4

Possible Duplicate:
Storing a large number of images

Hello,

I want to be able to scale to millions of user profile pics on my LAMP Server using PHP.

I currently store all images in one folder, which is a big no-no, so I want to spread them out into many folders and sub-folders (e.g. aa/bb/ etc...).

What is the best and most efficient way of doing that, especially if I do not want to have to call the DB to get the filename/path for that user's profile pic?

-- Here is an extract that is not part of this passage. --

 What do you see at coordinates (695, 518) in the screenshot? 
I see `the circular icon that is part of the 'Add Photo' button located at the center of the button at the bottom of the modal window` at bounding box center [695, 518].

I'm thinking of maybe doing a hash of the username and utilizing the first 4 letters of that hash to generate/locate the path for that user's profile pic, that way I wouldn't have to access anything additionally from the DB since I will always have the user's username. So, for example, if the first 4 characters of the user's username hash were "aabb", I would store that user's profile pic under aa/bb/username/profile.jpg , which should theoretically allow me to scale to millions of users without having to add anything to the DB, while spreading all the pics evenly throughout the aa/bb/ folder structure.

Any ideas/input?

Thanks!

Community
  • 1
  • 1
PleaseHelpMe
  • 709
  • 3
  • 8
  • 13
  • 1
    That may cause images with same names to be put in one folder, i.e new image may replace the older one. – Hossein Mar 17 '11 at 18:12

1 Answers1

2

Depends on how your users are organized.

  1. I guess they all have a unique ID. If you know it you can store files like 0xx/007.png, 8xx/824.png and 547xx/54723.png. This cuts the number of items in the main folder by factor 100 and every folder contains 100 items at max.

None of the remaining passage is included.